The records sit below. Return every line in them that holds the word "accomplish".

── THE RECORDS ──

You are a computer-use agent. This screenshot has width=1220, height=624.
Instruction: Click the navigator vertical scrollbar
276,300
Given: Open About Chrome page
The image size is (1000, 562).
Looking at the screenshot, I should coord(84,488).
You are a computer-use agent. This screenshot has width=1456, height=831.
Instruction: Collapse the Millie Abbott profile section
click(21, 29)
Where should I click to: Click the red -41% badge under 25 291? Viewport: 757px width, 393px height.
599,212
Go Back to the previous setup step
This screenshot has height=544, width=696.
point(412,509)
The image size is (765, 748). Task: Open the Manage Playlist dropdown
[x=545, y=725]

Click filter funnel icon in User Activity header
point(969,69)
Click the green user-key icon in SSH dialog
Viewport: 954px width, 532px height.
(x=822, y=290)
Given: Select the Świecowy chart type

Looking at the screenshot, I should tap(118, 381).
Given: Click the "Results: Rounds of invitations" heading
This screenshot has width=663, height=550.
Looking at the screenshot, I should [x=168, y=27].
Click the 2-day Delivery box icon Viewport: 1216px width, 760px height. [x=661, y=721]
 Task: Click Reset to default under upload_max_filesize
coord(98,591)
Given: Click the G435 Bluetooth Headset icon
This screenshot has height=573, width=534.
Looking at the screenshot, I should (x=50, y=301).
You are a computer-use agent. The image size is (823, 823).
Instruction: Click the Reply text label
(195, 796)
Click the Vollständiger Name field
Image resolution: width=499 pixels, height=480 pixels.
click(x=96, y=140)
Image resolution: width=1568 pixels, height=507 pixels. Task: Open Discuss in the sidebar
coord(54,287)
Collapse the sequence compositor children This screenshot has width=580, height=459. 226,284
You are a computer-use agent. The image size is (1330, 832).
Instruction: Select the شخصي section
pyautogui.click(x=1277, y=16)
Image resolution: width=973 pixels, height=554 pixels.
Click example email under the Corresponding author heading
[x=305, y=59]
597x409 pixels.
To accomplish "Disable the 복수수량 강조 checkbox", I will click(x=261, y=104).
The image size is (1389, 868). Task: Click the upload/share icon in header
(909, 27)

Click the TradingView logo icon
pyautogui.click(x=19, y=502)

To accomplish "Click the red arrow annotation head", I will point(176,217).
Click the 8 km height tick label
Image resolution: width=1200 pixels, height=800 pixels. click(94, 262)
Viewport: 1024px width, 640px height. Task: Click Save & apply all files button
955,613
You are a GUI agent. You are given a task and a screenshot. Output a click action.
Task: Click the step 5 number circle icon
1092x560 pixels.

───

ANSWER TO THIS TASK:
To accomplish "Disable the 복수수량 강조 checkbox", I will click(x=261, y=104).
To accomplish "Click the red arrow annotation head", I will point(176,217).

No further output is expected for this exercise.